**Set exercise 1**. Say whether each statement below agrees with the match-fixing timeline, answering yes or no and quoting the deciding words from the timeline: (a) the Court of Arbitration for Sport left Beşiktaş banned from European competitions for two years; (b) specially-authorized courts were abolished in Turkey in March 2014; (c) the UEFA Control and Disciplinary Board was to decide the case against Trabzonspor on 17 July.
**Set exercise 2**. Please copy word for word the stretch of the match-fixing timeline from "On 29 May 2014, Mutlu" through "duty pending investigation.".

**Text shown**.
On 24 July 2013, the Supreme Court of Appeals Prosecutor's Office demanded upholding of the verdicts in the match-fixing trial.
=== August 2013 ===
On 28 August 2013, the Court of Arbitration for Sport decided to reject Fenerbahçe's appeal against their suspension from European competition. Fenerbahçe was banned from European competitions for two years after the Court of Arbitration for Sport (CAS) opted to uphold the club's punishment for their alleged involvement in match-fixing in Turkey.

On 30 August 2013, the Court of Arbitration for Sport decided to reject Beşiktaş JK's appeal against their suspension from European competition. Beşiktaş was banned from European competitions for one year after the Court of Arbitration for Sport (CAS) opted to uphold the club's punishment for their involvement in match fixing in Turkey.
=== January 2014 ===
On 17 January 2014, the Republic of Turkey Supreme Court approved decisions on match fixing.
=== March 2014 ===
On 6 March 2014, specially-authorized courts were abolished in Turkey.

On 26 March 2014, Gianni Infantino stated that UEFA gave his final verdict about Fenerbahçe and Beşiktaş, reminding that both clubs had already been punished by UEFA, meaning that no further punishment would be given to the clubs. After being asked about Trabzonspor's president's earlier statements about UEFA's dealings, he added, "İbrahim Hacıosmanoglu is Trabzonspor's president, not UEFA's".
=== May 2014 ===
On 21 May 2014, UEFA launched an investigation against Sivasspor and Eskişehirspor and heard the cases on 2 and 3 June. On 6 June 2014, it was declared that Eskişehirspor and Sivasspor were not eligible to participate in the 2014/15 UEFA Europa League. Both Sivasspor and Eskişehirspor's officials announced that they would appeal to CAS to change the result of this case.

On 27 May 2014, Fenerbahçe appealed to the Swiss domestic courts, on the grounds that "the final verdict is against the public order", which is one of the situations that must happen if the accused wants to appeal to UEFA's and CAS' final verdict. With this appeal, Fenerbahçe is working to lift the "ban from the European competitions for 2 years".

On 29 May 2014, Mutlu Ekizoğlu, the chief constable of this investigation (also many others like Ergenekon trials and Sledgehammer conspiracy), was suspended from duty pending investigation.
=== June 2014 ===
On 7 June 2014, Abdullah Mirza Coşkun, the newly assigned prosecutor of the match-fixing scandal, demanded a retrial from the 13th High Criminal Court (the newly assigned court for the match-fixing scandal) for Aziz Yıldırım. On 23 June 2014, this demand was accepted by the courts, meaning that all the convicted people would have a retrial.

After Fenerbahçe's official complaint, on 27 June 2014, the UEFA Control and Disciplinary Board launched a new investigation against Trabzonspor and would decide on the case on 17 July. UEFA asked for Trabzonspor's defense about this investigation. Fenerbahçe's official complaint is based on then-Sivasspor player Mehmet Yıldız's notary-approved, detailed statements about an offer of incentive premium from Trabzonspor for the Sivasspor-Fenerbahçe game.

**Source material**.
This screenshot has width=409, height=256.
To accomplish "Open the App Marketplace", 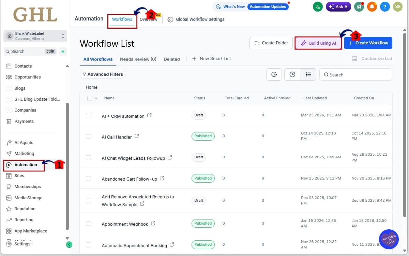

**Worked answer 1**.
(a) No: "Beşiktaş was banned from European competitions for one year"
(b) Yes: "On 6 March 2014, specially-authorized courts were abolished in Turkey."
(c) Yes: "would decide on the case on 17 July"

**Worked answer 2**.
On 29 May 2014, Mutlu Ekizoğlu, the chief constable of this investigation (also many others like Ergenekon trials and Sledgehammer conspiracy), was suspended from duty pending investigation.